The warriors stand at the gateway to an extraordinary exhibition filled with rare works of historical import, most of which have never been seen before in the United States. More than 160 ancient Chinese works of art are included. There are examples of sculptures and painting, ceramics, textiles, bronzes and calligraphy. Arms and armor, spiritual and civic texts, decorative yet functional objects like lamps and vessels, and a spectacular one-of-a-kind mummy wrapped in jade fill the galleries. Together they give a sense of life at the highest court two millennia ago. All are on loan from museums and archaeological institutions in the People’s Republic of China, so don’t expect to have another chance to see them in one place at one time.

“The Han Empire represents the ‘classical’ era of Chinese civilization, coinciding in importance and in time with Greco-Roman civilization in the West. Like the Roman Empire, the Han state brought together people of diverse backgrounds under a centralized government that fostered a new ‘Chinese’ identity,” explained curator Jason Sun.

But, before there was a Han dynasty, there was the Qin. The Qin lasted only from 221–206 B.C., but laid the groundwork for a new civilization. The dynasty led by emperor Shi Huang is credited for introducing standardized weights and measures, examples of which are on view, as well as legal and monetary systems that extended across regions, and for building roads and canals, and beginning the Great Wall.

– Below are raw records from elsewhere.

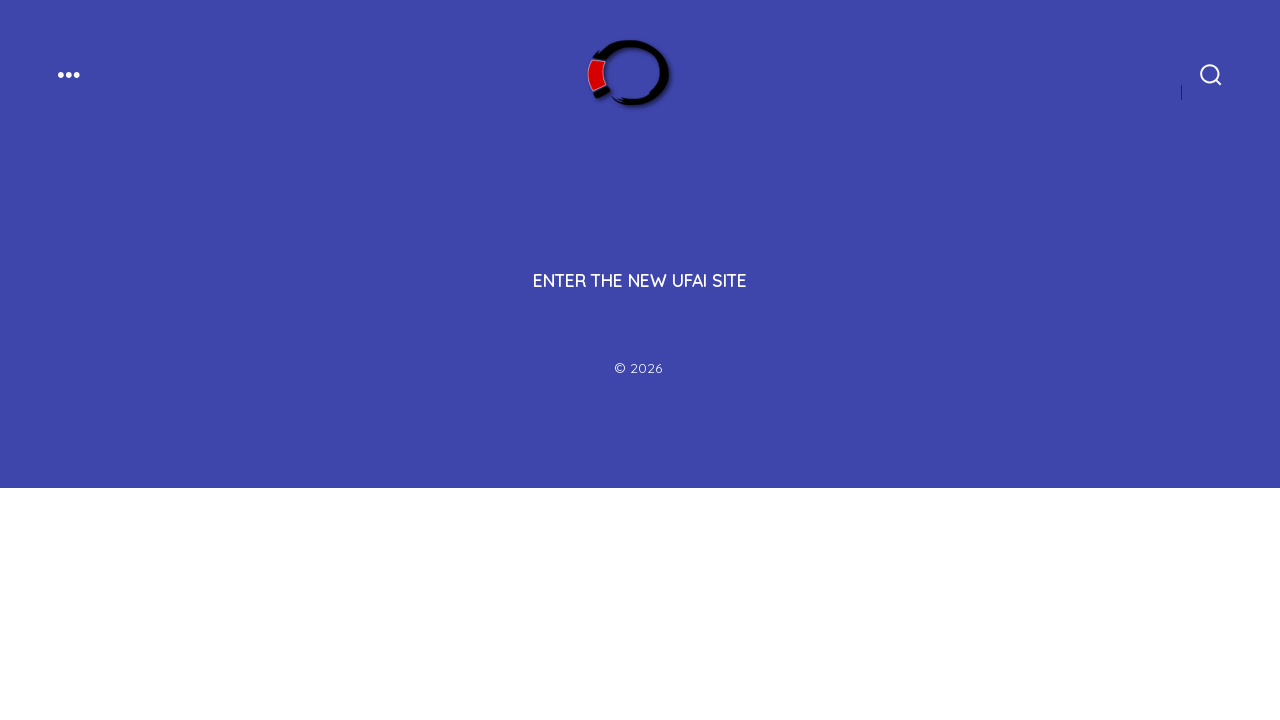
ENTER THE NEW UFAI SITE (640, 280)
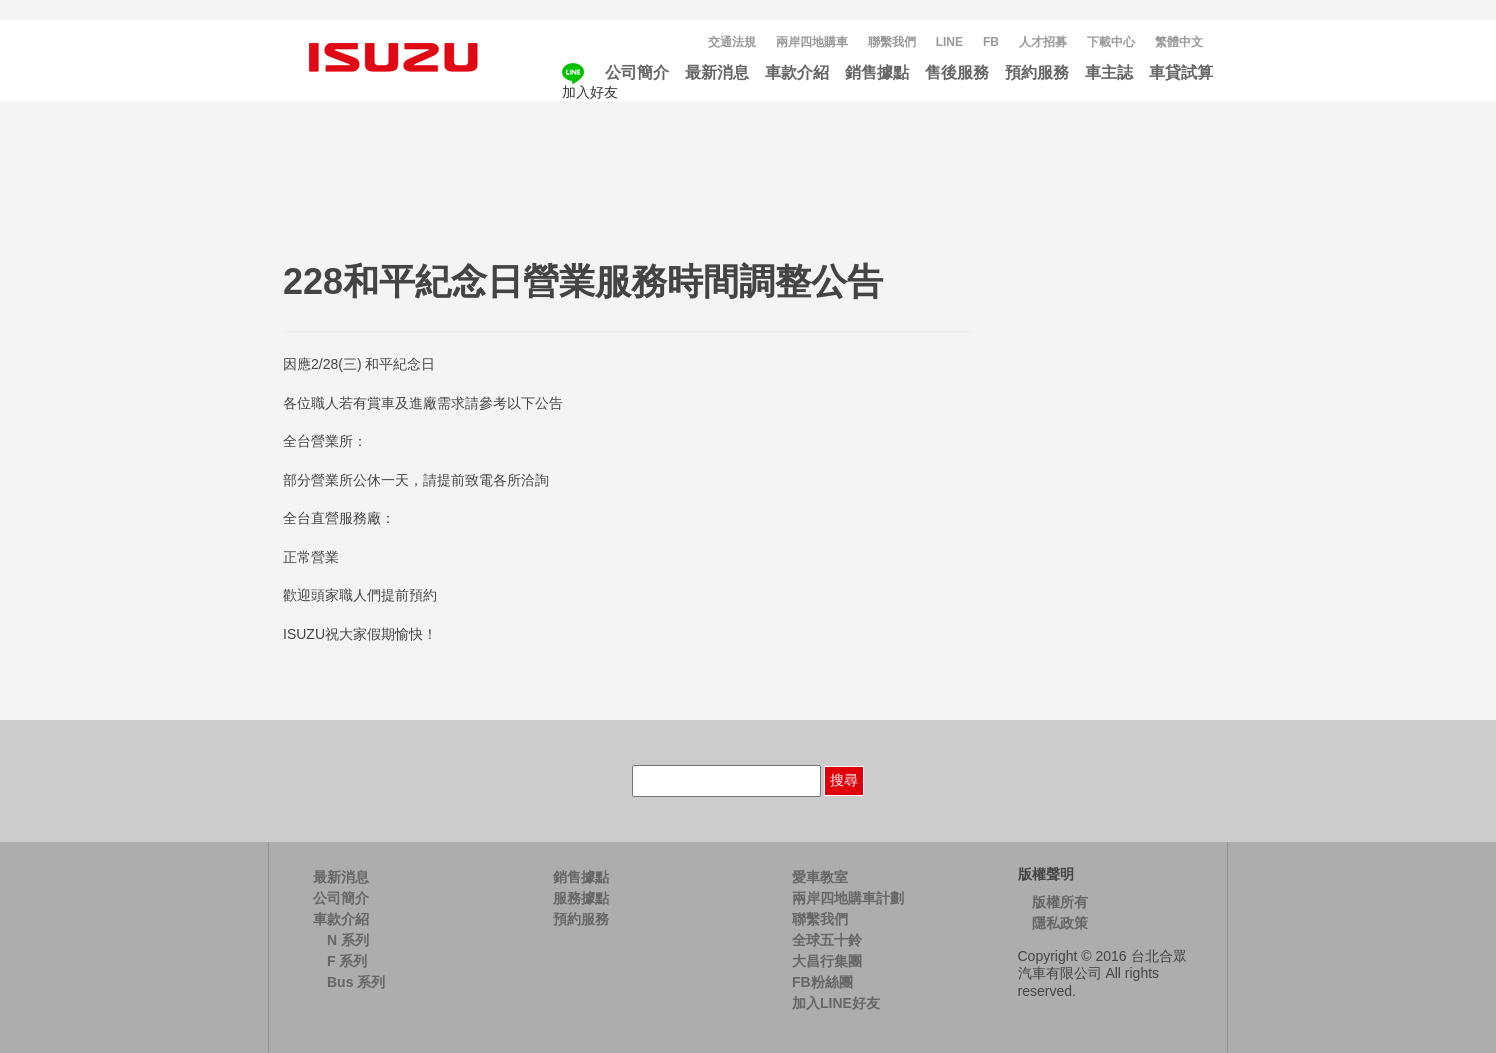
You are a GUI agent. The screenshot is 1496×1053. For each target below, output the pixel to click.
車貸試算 (1181, 72)
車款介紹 (797, 72)
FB (991, 42)
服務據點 (581, 898)
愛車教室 (820, 877)
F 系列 (347, 961)
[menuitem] (1179, 42)
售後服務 (957, 72)
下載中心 (1111, 42)
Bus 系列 (356, 982)
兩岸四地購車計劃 (848, 898)
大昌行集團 (827, 961)
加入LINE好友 (836, 1003)
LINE (949, 42)
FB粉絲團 (822, 982)
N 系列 (348, 940)
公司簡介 (637, 72)
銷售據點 (877, 72)
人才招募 (1043, 42)
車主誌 (1109, 72)
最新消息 (717, 72)
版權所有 (1060, 902)
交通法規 (732, 42)
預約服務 (1037, 72)
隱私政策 (1060, 923)
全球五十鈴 (827, 940)
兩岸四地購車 (812, 42)
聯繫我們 (892, 42)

Beyond that, he sought immortality. Some 700,000 laborers were reportedly used to create both his army and a comfortable afterlife. His and other funerary sites were filled with musicians and dancers (whose charming forms grace the exhibition), feasting (stunningly naturalistic replicas of goats, cows, pigs and chickens are a highlight), and lots and lots of bodyguards. Shi Huang started his tomb as soon as he took power. According to some historians, Shi Huang, wanting to protect his burial site in eternal elegance, had his son bury alive all the artists and workers who’d fashioned it, so its location would remain a secret.

Building upon the Qin’s foundations, the Han dynasty, which lasted by contrast for more than 400 years, took to maintaining and continuing a lasting, powerful and productive society. The sections that follow the focus on the Qin dynasty present artifacts from the Han, as well as objects that testify to the growing importance of international commerce. Both the Silk Road, which evolved during the Han dynasty, and maritime trade brought Persian and Hellenistic influences, as well as exotic materials like amethyst, aquamarine, beryl and rock crystal.

Don’t expect a lot of imperial bling in this exhibition, though. These ancient works represent, largely, the stuff of life, even if transported to the afterlife.

As you go through the exhibition, marvel at the artworks, learn more about our world, but don’t envy the lifestyles of the rich and famous. The emperor Shi Huang, who built an army of warriors that lasted 2,200 years, ruled for little more than a decade, during which he survived three assassination attempts. His first son was forced to commit suicide by political enemies, and another son ruled for a scant three years.

But the advancements started under the Qin and developed under the Han led to a unified China. “Even today,” curator Sun said, “most Chinese refer to themselves as the ‘Han people’ — the single largest ethnic group in the world.”